"The Turtle and the Scorpion" tale |
Speech: “Tomorrow, and tomorrow, and tomorrow”
BY WILLIAM SHAKESPEARE
(from Macbeth, spoken by Macbeth)
Tomorrow, and tomorrow, and tomorrow,
Creeps in this petty pace from day to day,
To the last syllable of recorded time;
And all our yesterdays have lighted fools
The way to dusty death. Out, out, brief candle!
Life's but a walking shadow, a poor player,
That struts and frets his hour upon the stage,
And then is heard no more. It is a tale
Told by an idiot, full of sound and fury,
Signifying nothing. Source: Poetry Foundation
Steve Bannon - before he became the president* whisperer, White House resident white supremacist Grand Poo-Bah and all-around jerk face (that always looks drunk when he's supposedly trying to be sober and serious), was an executive producer on "Seinfeld" - a comedy show literally about... nothing.
There was no particular theme to the show other than Jerry Seinfeld occasionally doing stand up, struggling at it but never going "poor." There was never any social commentary like other comedy shows - Good Times, The Jefferson's, Chico and the Man, All in the Family, Family Ties, Family Matters and most recently, Black-ish - would delve into. That would be WAY too serious. Because Bannon produced the show, it explains the lack of diversity in its cast and feature shots of New York City - one of the most diverse places in the world - with few people of color or other nationalities. Fans viewed Seinfeld's day-to-day experiences with his friends - especially Kramer - as a farcical escape from mundane reality. When the last show was broadcast, many in my office (at the time, Motorola) were depressed. I was not a fan, so I did not share in their angst on the disappearance of... nothing. Quora has a better summation.

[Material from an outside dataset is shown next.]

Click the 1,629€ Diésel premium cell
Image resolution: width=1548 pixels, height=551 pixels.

Michael Wolff's "Fire and Fury" book dropped like a lead balloon from a Zeppelin with C4 strapped to it. The salacious charges most likely will be pushed back on by this administration and many proven false with respect to sourcing, but it's featured on Brietbart, and his 16 tweets didn't help (see "Related links"). The 20 revelations Newsweek summarizes you can peruse at your leisure. Numbers 3, 11, 13, 14 and 16 should give you pause:
3. Trump didn't want to win, and no one in his campaign thought he would win. “Well, it would only be a problem if we won,” former national security adviser Michael Flynn assured his friends about his decision to accept $45,000 for a speech in Russia.
11. As a candidate, Trump had no interest in learning about the Constitution, which he knew very little about. “I got as far as the Fourth Amendment, before his finger is pulling down on his lip and his eyes are rolling back in his head,” said Sam Nunberg, a former adviser to the Trump campaign.

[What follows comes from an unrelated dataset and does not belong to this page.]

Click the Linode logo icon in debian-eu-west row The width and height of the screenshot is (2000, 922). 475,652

13. Trump didn't enjoy his own inauguration. "He was angry that A-level stars had snubbed the event, disgruntled with the accommodations at Blair House, and visibly fighting with his wife, who seemed on the verge of tears," the book claims.
14. Trump reassured Melania that he would not win the election. On election night, when it became clear that he would win, "Melania was in tears—and not of joy."

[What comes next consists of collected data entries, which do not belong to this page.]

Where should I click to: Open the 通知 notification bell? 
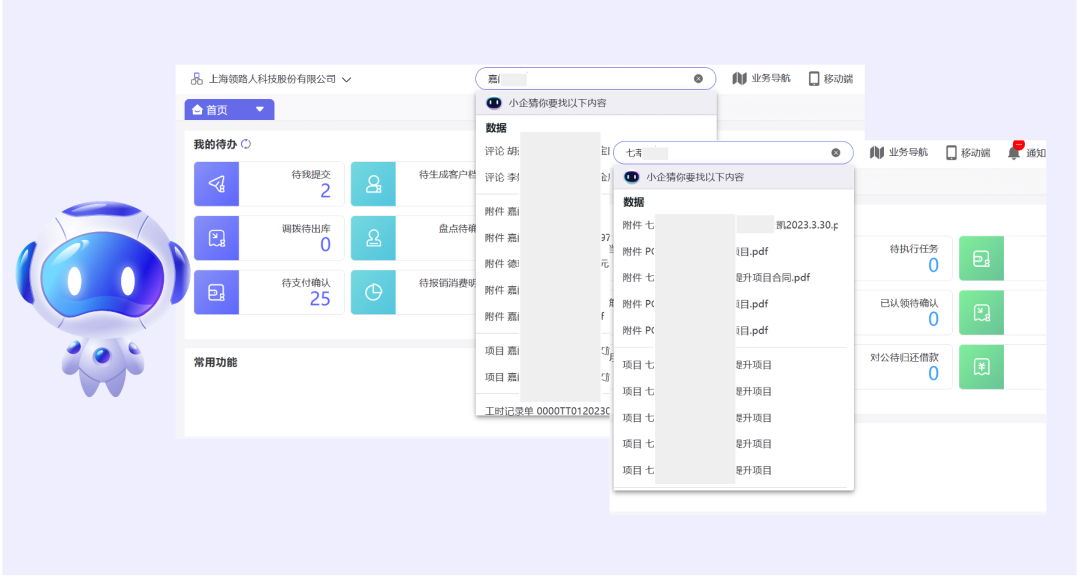[x=1014, y=152]
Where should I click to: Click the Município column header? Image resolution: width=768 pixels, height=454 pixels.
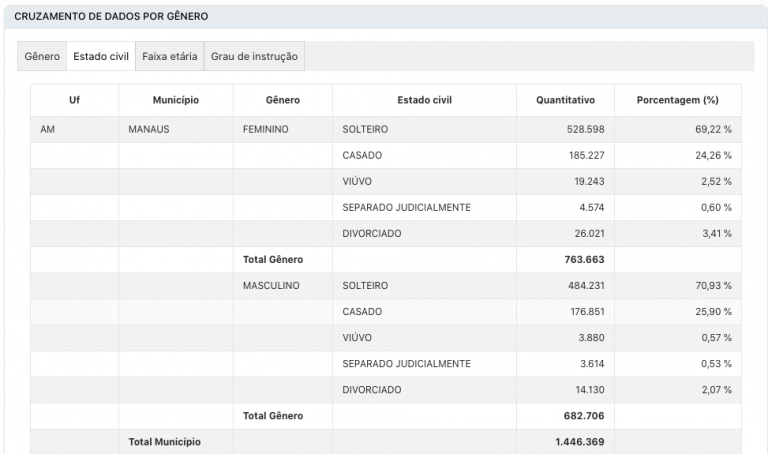click(176, 100)
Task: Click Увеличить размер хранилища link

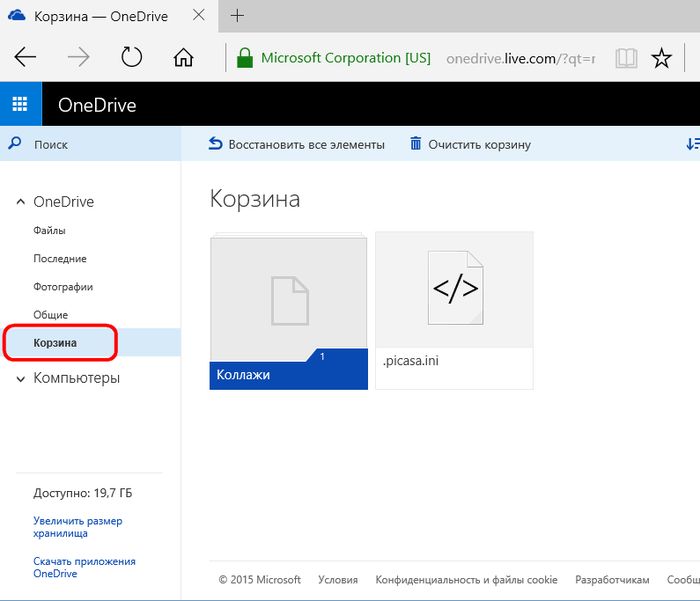Action: (77, 527)
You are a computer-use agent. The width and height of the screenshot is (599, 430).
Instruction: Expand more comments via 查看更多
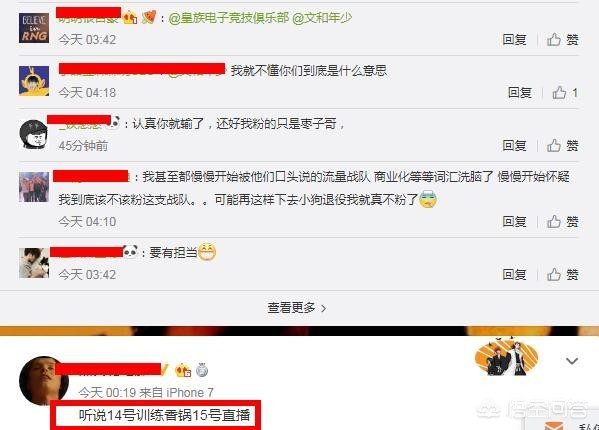[297, 308]

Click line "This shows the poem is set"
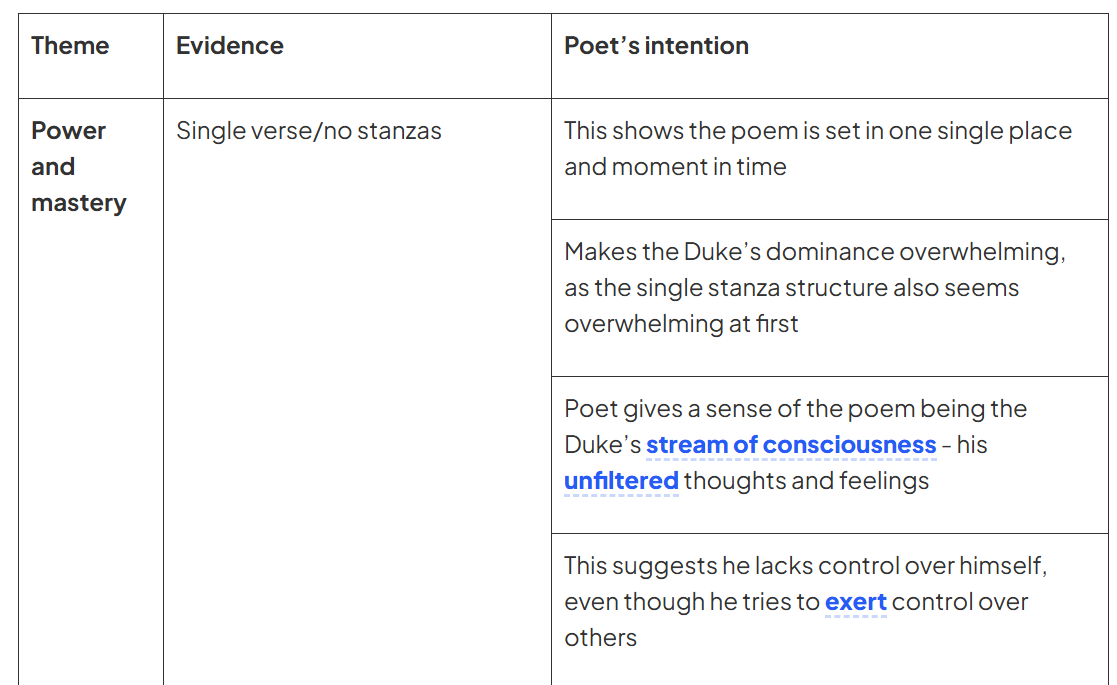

16. Trump never reads. “He didn't process information in any conventional sense. He didn't read. He didn't really even skim. Some believed that for all practical purposes he was no more than semi-literate,” the book says.
He didn't want the job?
Could that be what this has been all about?
Speculation: I think it was really meant to be a long con. He'd be howling from the sidelines on Fox at the "Crooked Hillary Administration" as he talked their chief propagandists Hannity and O'Reilly to what would eventually be Trump TV, 24/7. Money is his god, and the con his altar. Being president* was an accident of our collective civics ineptitude and an antiquated electoral college designed to give southern, slave-owning states an equal footing with those damned, northern Yankees, which technically he is. But birtherism, Russian interference and bigotry at the first and only African American president; a little misogyny and self-loathing from the 53% of white women and hypocrisy from the 81% of "family values" white evangelicals that voted the p-grabber in, and we're at this epoch of a twitter feud between two infantile, bad hairdo, insane narcissists comparing the size of their nuclear button-schlongs.
Gripping his tiny own and howling conspiracy theories from the sidelines is so much more fun than the aforementioned conspiracy theorist having the nuclear codes.
The Olympic levels of obfuscation totaling 1,950 in 347 days (and counting); the roller coaster news cycles that focus on the next level of low from an obnoxious narcissist that underestimated the scope of the job he never wanted. A man who has dubious ties to organized crime and Russian oligarchs to cover for a lack of business acumen. A man that believes his own myths about himself, literally taking Karl Rove's "created realities" and making his own bubble/covfefe Twilight Zone. A president* whose not even intelligent enough to be Seinfeld: he's more like Kramer, gene-spliced with Archie Bunker in the Jeff Goldblum 80's remake of "The Fly."
He may yet "make America great again" if we survive this: by reminding us our federal republic is precious and without attention (or care), fleeting.
*The usage of the asterisk (*) next to president* I borrow from and attribute to Charles P. Pierce, a writer for Esquire magazine and frequent media commentator on MSNBC. He's also author of the prescient book: "Idiot America: How Stupidity Became a Virtue in the Land of the Free." And so, despite his and other authors' warnings to the contrary, our republic is at the stage-edge of this cliff...
Related links:
"The Dangerous Case of Donald Trump": Psychiatrist Dr. Bandy Lee on Growing Mental Health Concerns, Democracy Now!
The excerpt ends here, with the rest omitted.